Brennstoffzelle

Die Viessmann Brennstoffzellen-Heizgeräte Vitovalor PT2, Nachfolgemodell der Vitovalor 300-P, und die Vitovalor PA2, ein Beistellgerät zur Ergänzung einer bestehenden Heizung nutzen das Funktionsprinzip der Kraft-Wärme-Kopplung. Das heißt, sie erzeugen sowohl Strom als auch Wärme. Für diese Strom- und Wärmeproduktion benötigt die Brennstoffzelle neben Sauerstoff noch Wasserstoff, der zuvor aus Erdgas gewonnen und in der Brennstoffzelle selbst umgewandelt beziehungsweise reformiert wird. Die speziell für Ein- und Zweifamilienhäuser entwickelte und optimierte Technik arbeitet mit einem sehr hohen Gesamtwirkungsgrad und ist ausgelegt für eine stromoptimierte Betriebsweise.

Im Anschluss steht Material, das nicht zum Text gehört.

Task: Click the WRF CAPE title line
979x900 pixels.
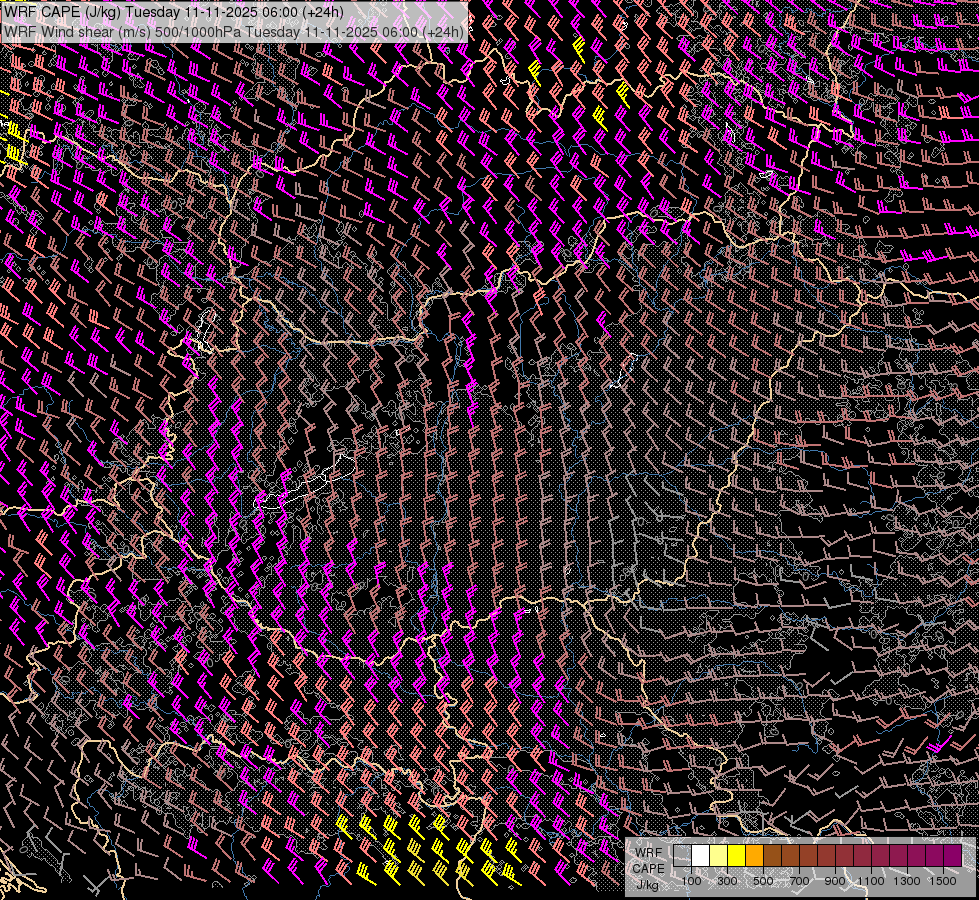Action: click(174, 12)
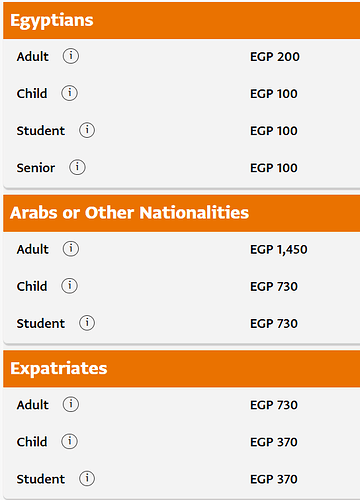Select the Senior ticket label

point(36,168)
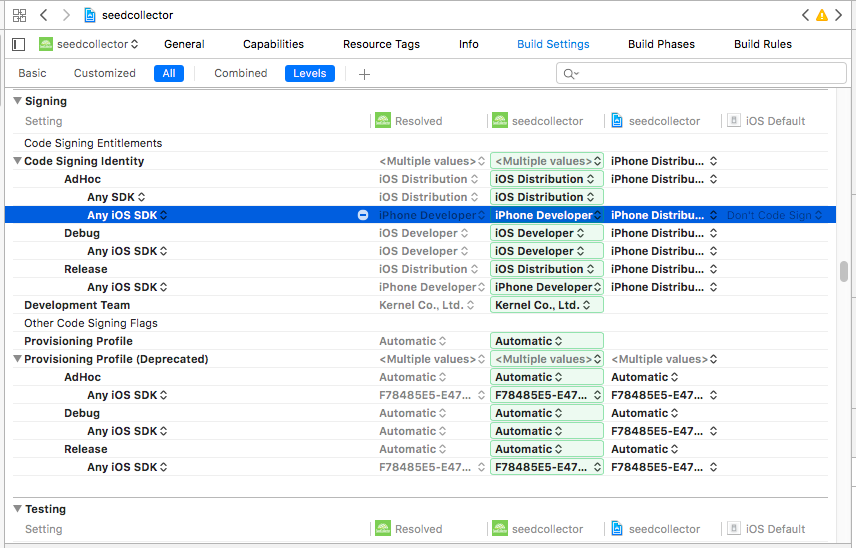Collapse the Code Signing Identity row
Viewport: 856px width, 548px height.
(x=17, y=161)
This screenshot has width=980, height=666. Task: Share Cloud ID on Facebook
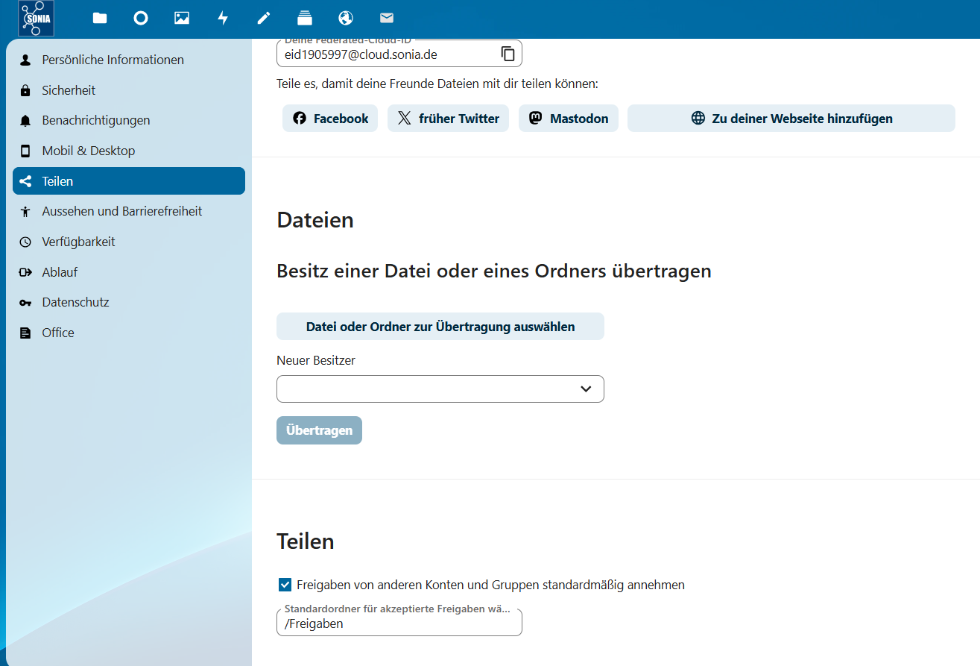coord(330,118)
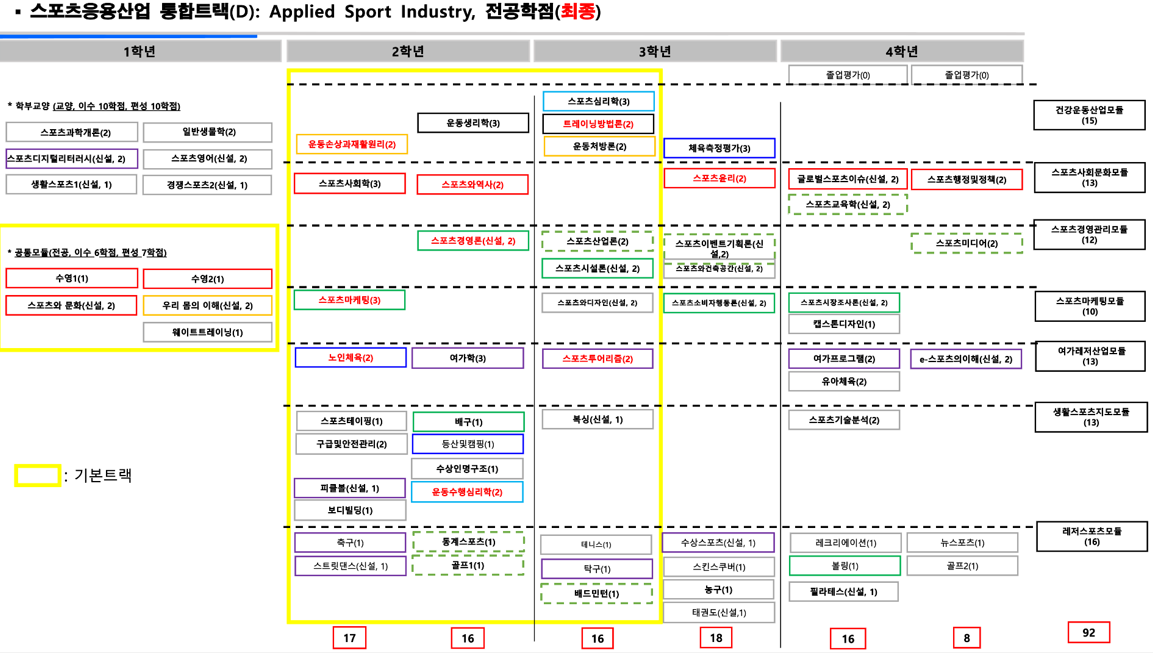
Task: Click the 운동생리학(3) course box
Action: click(x=473, y=123)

  • Wo kommt der Wasserstoff her?

    Neben Sauerstoff benötigt die Brennstoffzelle Vitovalor für ihren Betrieb auch Wasserstoff. Er ist zwar Bestandteil nahezu aller lebenden Elemente wie Wasser oder Erdgas und ist das am häufigsten vorkommende Element im Universum. Auf der Erde jedoch kommt er nur in gebundener Form vor. Für die Nutzung als Energieträger muss Wasserstoff folglich aus der Verbindung gelöst werden. Als geeigneter Ausgangsstoff hat sich der Brennstoff Erdgas erwiesen. Alternativ kann auch Biogas verwendet werden. In einem elektrochemischen Prozess wird der Wasserstoff aus dem Erdgas gewonnen und zeitgleich von anderen Restgasen befreit. Eine detaillierte Beschreibung zur Herstellung finden Sie auch im Abschnitt Funktionsweise.

 

  • Ist Wasserstoff gefährlich?

    Wasserstoff und Erdgas haben viele ähnliche Eigenschaften. Beide können sowohl zum Brennen als auch zur Explosion gebracht werden. Diese Eigenschaften nutzen wir zum Beispiel zum Heizen oder zum Betreiben von Fahrzeugen oder Generatoren. Wasserstoff ist also nicht gefährlicher als Erdgas. In der Vitovalor wird kein Wasserstoff gespeichert. Sämtlicher Wasserstoff wird sofort verbraucht.

 

 

  • Ist die Technologie ausgereift?

    Wasserstoff als potentieller Energieträger wurde schon vor über 100 Jahren entdeckt. Zu Beginn des 19. Jahrhunderts nutzten Ingenieure ihn unter anderem als Auftriebsgas für Zeppeline. Bis heute kommt Wasserstoff als Zusatzstoff beim Schweißen zum Einsatz. Auch als Energielieferant für Brennstoffzellen in Fahrzeugen und Schiffen hat sich Wasserstoff bislang ganz ohne Zwischenfälle bewährt. In Japan werden seit 2009 Brennstoffzellenheizungen im Wohnbereich stationär verwendet. Die Verkaufszahl ist seitdem auf mehr als 200.000 gestiegen. Auch hierzulande werden jährlich mehrere hundert Brennstoffzellen-Heizgeräte in Betrieb genommen. Die Technologie hat also eine hohe technische Reife erreicht und wird in Großserie produziert.